Iniziativa di protesta contro le politiche del Governo in occasione della visita a Vercelli della premier Meloni

«Esci il lenzuolo, esci il dissenso»

​«Se non condividi l'operato di questo governo, esprimi il tuo dissenso: stendi un lenzuolo bianco dal balcone o dalla finestra. Dalla sera di giovedì 10 settembre fino a tutto venerdì. Se vuoi, aggiungi un messaggio per Giorgia Meloni in occasione della sua visita in città per Risò». L'invito a una forma pacifica di protesta arriva dal Comitato Vercelli Antifascista Antirazzista e da Vercelli per la Palestina. Che poi sottolinea una serie di «record negativi» del Governo più longevo della Repubblica:

- ​Stipendi in calo: Un lavoratore in Italia, al netto dell'inflazione, guadagna in media il 6,6% in meno rispetto al 1990
- ​Crescita ferma: L'Italia è tornata allo "zero virgola" per la crescita del Pil, dietro a ben 20 Paesi europei.
- ​Potere d'acquisto: Crollo dell'11% negli ultimi 4 anni.
- ​Povertà: 5,8 milioni di italiani vivono in povertà assoluta, senza risorse sufficienti per cibo, bollette e cure.
- ​Rincari (Istat maggio 2026): Stangata sui combustibili liquidi (+38,4%), con la benzina oltre i 2€/l, gasolio da riscaldamento (+36,8%), energia elettrica (+12,7%).
- ​Denatalità record: Nel 2025 registrato il dato peggiore dal dopoguerra, causa mancanza di servizi, stabilità lavorativa e redditi adeguati.
- ​Pressione fiscale: Salita al 43,1% del Pil, il dato più alto dal 2014.
- ​Libertà di stampa: Italia precipitata al 56° posto globale, ultima tra i Paesi europei e dietro a Ghana, Gambia e Costa d'Avorio.
- ​Spese militari: Nel 2025 destinati 8,6 miliardi di euro agli armamenti (7,5 miliardi nel '24).
- ​Istruzione: Solo il 31,1% dei giovani ha una laurea (media UE: 44,8%). Siamo penultimi nell'UE, prima solo della Romania.

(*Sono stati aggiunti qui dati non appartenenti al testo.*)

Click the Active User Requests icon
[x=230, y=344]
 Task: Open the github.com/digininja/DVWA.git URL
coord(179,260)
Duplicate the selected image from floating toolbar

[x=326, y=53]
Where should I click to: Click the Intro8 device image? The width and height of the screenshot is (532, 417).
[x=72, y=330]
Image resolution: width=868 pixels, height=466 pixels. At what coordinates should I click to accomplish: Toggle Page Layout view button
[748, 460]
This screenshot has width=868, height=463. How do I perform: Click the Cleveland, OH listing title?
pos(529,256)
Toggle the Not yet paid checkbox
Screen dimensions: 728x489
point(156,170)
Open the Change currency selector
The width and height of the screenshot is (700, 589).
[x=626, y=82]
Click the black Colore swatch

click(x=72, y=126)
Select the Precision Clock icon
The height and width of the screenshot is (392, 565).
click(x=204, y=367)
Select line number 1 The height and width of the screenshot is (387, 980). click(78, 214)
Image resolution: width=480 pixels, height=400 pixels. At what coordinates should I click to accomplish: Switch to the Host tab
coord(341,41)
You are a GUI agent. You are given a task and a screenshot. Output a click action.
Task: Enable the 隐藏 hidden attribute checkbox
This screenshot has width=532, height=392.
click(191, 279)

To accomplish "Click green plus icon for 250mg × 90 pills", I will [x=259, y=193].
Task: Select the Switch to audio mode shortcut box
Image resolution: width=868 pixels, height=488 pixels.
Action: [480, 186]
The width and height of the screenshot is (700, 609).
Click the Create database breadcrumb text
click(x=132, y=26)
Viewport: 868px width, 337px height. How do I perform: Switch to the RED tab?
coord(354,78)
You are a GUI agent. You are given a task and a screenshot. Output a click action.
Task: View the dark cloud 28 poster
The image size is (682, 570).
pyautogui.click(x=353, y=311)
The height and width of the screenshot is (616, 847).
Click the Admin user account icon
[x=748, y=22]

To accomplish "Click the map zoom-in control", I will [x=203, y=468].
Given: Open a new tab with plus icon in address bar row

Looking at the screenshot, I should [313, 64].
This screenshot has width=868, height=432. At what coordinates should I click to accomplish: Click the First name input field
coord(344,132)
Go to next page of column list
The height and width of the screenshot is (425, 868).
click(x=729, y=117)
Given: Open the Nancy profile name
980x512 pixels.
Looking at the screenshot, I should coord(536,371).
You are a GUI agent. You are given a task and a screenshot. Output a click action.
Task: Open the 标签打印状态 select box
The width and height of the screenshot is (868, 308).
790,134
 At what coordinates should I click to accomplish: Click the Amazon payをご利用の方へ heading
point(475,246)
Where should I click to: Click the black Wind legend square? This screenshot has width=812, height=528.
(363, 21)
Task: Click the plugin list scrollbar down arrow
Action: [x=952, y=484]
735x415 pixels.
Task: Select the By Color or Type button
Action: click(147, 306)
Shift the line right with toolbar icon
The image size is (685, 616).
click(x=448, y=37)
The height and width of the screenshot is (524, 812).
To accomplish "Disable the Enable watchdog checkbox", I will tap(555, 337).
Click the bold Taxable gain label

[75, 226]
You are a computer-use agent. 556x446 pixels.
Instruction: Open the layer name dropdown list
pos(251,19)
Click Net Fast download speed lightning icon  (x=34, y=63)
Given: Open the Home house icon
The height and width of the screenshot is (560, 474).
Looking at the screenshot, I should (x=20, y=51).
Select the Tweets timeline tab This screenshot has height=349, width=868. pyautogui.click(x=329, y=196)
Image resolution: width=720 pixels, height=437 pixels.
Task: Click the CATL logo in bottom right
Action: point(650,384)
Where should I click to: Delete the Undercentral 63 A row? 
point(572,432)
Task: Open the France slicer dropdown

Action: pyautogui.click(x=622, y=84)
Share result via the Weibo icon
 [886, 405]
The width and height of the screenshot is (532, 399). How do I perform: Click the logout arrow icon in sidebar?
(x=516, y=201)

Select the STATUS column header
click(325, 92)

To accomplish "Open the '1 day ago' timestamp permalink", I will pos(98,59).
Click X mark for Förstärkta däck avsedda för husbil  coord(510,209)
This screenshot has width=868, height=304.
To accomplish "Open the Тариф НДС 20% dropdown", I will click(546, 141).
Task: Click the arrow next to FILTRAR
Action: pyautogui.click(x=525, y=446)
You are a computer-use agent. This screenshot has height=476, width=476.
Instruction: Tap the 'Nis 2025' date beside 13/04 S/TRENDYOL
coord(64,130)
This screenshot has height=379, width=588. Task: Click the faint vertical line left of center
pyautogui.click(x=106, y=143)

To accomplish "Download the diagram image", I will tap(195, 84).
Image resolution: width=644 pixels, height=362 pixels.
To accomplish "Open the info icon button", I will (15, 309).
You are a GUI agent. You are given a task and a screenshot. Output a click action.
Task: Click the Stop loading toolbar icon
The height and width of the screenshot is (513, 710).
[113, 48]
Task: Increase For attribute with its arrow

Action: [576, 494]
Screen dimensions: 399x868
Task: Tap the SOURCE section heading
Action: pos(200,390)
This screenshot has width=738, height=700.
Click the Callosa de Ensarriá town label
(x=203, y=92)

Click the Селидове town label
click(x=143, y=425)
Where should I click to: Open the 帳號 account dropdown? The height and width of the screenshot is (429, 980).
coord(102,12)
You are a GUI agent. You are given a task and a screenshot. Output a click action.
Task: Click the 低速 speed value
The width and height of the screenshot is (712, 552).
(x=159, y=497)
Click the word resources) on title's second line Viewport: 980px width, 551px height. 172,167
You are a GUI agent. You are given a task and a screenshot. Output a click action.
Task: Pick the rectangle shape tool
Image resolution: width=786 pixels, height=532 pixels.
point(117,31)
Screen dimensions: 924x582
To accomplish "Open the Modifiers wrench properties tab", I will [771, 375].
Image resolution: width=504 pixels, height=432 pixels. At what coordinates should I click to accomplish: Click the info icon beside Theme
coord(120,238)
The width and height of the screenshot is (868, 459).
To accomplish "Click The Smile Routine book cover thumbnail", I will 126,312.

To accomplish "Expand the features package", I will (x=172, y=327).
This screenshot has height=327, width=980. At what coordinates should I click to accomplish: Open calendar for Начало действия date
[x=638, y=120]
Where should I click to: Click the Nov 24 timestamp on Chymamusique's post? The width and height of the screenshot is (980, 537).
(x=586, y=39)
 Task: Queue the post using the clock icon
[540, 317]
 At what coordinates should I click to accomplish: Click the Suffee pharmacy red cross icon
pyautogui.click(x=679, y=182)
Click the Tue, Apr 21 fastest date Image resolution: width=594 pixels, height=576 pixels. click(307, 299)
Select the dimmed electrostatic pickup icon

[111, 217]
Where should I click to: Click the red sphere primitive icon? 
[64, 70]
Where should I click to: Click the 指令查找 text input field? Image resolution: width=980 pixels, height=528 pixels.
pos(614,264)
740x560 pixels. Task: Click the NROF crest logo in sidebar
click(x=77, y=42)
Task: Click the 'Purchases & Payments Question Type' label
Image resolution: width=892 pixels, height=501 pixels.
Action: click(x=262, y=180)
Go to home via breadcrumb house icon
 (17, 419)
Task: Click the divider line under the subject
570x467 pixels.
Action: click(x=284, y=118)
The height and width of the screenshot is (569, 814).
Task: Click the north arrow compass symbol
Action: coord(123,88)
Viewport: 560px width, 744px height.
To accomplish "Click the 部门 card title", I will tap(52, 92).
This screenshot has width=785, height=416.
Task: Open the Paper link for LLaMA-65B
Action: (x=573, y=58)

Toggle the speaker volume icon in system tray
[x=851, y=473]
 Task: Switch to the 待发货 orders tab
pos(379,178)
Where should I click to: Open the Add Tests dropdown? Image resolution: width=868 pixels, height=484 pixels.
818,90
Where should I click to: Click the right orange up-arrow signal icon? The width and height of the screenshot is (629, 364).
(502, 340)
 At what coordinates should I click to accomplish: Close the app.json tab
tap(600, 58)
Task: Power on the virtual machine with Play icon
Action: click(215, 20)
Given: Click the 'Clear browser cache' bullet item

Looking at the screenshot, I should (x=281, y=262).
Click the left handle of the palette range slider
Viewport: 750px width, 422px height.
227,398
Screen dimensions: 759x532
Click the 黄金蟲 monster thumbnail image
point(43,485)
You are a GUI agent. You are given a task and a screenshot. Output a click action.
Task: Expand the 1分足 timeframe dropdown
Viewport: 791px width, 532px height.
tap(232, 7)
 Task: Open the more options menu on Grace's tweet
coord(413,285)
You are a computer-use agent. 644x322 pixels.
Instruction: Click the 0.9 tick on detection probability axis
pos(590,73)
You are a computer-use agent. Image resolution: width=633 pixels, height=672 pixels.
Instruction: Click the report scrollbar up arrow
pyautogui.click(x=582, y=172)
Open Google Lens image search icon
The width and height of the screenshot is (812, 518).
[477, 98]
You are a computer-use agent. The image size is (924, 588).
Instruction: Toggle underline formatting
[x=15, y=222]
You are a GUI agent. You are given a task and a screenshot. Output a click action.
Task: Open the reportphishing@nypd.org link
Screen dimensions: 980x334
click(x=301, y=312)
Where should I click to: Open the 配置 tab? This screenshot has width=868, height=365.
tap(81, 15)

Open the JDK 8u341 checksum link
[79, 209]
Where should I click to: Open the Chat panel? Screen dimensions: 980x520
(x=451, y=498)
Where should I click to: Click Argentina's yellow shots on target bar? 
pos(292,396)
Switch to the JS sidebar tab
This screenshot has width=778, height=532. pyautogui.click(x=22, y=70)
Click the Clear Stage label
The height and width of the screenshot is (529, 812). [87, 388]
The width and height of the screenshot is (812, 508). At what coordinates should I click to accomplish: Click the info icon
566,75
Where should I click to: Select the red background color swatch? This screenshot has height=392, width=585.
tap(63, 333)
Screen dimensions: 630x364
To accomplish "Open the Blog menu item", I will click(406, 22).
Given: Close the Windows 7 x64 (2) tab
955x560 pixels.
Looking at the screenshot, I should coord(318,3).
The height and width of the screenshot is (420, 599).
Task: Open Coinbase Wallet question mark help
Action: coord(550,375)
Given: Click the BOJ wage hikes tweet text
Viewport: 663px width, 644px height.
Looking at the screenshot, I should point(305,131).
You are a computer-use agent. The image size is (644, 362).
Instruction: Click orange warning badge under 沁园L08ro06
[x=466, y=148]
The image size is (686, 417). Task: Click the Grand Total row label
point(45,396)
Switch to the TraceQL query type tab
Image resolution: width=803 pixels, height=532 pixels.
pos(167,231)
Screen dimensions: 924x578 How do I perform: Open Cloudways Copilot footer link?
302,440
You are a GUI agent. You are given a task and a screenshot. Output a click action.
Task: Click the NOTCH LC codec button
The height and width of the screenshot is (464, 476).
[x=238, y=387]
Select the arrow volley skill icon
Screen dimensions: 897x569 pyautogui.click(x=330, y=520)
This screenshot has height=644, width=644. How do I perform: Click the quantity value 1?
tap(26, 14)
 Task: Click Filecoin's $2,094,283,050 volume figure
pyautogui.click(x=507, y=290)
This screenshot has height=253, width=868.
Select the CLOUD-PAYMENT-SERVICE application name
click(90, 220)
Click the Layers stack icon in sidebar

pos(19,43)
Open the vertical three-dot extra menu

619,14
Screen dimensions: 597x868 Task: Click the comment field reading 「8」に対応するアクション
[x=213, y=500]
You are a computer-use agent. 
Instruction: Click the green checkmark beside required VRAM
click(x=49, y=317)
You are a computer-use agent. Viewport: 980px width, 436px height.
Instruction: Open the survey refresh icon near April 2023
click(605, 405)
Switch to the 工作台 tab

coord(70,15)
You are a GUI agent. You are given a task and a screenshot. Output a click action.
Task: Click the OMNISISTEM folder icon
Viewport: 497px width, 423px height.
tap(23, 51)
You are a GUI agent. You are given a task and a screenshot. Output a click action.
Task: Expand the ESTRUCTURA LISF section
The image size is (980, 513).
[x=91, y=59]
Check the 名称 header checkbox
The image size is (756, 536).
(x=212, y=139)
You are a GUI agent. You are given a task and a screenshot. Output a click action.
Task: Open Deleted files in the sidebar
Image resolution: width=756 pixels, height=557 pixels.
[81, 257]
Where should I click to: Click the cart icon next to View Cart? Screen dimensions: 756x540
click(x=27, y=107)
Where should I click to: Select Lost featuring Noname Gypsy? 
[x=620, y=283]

​In 1413 giorni, il governo ha portato avanti il proprio programma a colpi di decreti legge, in barba alla democrazia, introdotto nuovi reati, inasprendo le pene per proteste pacifiche e limitando il dissenso, senza affrontare le vere priorità: sanità pubblica, scuola e transizione ecologica. Un esecutivo che non condanna la tragedia del popolo palestinese e invece propone un "ddl antisemitismo" che rischia di imbavagliare ogni critica alle politiche di Israele.
 

c.s.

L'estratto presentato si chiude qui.